→ TASK TO COMPLETE: Transcribe each entry shown below with no difference from the original.

■ ■ ■ ■ ■ ■ ■

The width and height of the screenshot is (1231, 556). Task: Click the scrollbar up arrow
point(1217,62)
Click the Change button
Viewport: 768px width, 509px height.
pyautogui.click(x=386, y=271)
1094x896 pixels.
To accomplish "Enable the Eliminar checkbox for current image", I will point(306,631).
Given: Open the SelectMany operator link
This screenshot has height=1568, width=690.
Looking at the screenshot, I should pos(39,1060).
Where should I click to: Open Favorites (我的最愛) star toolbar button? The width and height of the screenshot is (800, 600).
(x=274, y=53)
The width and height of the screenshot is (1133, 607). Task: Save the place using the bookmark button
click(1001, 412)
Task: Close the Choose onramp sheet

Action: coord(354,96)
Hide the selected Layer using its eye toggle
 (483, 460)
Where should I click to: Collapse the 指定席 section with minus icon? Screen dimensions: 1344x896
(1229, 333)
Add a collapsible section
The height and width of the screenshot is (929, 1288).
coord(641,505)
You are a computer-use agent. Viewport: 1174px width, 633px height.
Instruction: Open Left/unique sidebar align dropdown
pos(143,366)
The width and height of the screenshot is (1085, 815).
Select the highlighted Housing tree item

■ ■ ■ ■ ■ ■ ■

→ YOUR SOLUTION:
The width and height of the screenshot is (1231, 556). Task: Click the scrollbar up arrow
point(1217,62)
Click the Change button
Viewport: 768px width, 509px height.
pyautogui.click(x=386, y=271)
1094x896 pixels.
To accomplish "Enable the Eliminar checkbox for current image", I will point(306,631).
Given: Open the SelectMany operator link
This screenshot has height=1568, width=690.
Looking at the screenshot, I should pos(39,1060).
Where should I click to: Open Favorites (我的最愛) star toolbar button? The width and height of the screenshot is (800, 600).
(x=274, y=53)
The width and height of the screenshot is (1133, 607). Task: Save the place using the bookmark button
click(1001, 412)
Task: Close the Choose onramp sheet

Action: coord(354,96)
Hide the selected Layer using its eye toggle
 (483, 460)
Where should I click to: Collapse the 指定席 section with minus icon? Screen dimensions: 1344x896
(1229, 333)
Add a collapsible section
The height and width of the screenshot is (929, 1288).
coord(641,505)
You are a computer-use agent. Viewport: 1174px width, 633px height.
Instruction: Open Left/unique sidebar align dropdown
pos(143,366)
The width and height of the screenshot is (1085, 815).
Select the highlighted Housing tree item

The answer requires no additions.